## PROBLEM TO WORK ON
Return each line of the records holding the string "accomplish".

## Pixel coordinate grounding data

· · ·

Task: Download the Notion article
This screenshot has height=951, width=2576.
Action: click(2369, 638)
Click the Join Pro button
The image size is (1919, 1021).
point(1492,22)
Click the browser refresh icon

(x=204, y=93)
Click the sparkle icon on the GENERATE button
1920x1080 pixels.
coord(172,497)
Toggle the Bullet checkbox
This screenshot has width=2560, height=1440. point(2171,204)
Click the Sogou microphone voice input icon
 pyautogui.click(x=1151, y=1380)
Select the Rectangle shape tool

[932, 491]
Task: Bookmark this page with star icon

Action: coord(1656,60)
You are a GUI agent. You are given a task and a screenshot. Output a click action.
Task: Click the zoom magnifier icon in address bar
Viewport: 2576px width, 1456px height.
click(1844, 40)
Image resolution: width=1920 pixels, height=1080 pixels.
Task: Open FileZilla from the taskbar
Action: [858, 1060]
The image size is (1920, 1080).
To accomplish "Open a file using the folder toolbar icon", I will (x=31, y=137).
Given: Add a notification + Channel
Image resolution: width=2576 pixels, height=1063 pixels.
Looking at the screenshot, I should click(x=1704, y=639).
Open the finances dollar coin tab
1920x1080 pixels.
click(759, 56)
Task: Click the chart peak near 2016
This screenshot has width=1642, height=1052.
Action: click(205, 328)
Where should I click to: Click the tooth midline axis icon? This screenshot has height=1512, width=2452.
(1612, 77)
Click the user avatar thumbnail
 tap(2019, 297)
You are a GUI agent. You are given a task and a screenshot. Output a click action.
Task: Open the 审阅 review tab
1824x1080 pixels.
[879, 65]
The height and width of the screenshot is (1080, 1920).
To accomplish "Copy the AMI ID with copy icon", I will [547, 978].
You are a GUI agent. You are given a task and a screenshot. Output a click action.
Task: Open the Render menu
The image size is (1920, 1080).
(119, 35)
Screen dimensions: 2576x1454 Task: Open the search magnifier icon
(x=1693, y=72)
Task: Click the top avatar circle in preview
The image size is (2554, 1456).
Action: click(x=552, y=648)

· · ·

## EXERCISE SOLUTION
To accomplish "Open a file using the folder toolbar icon", I will (x=31, y=137).
To accomplish "Copy the AMI ID with copy icon", I will [547, 978].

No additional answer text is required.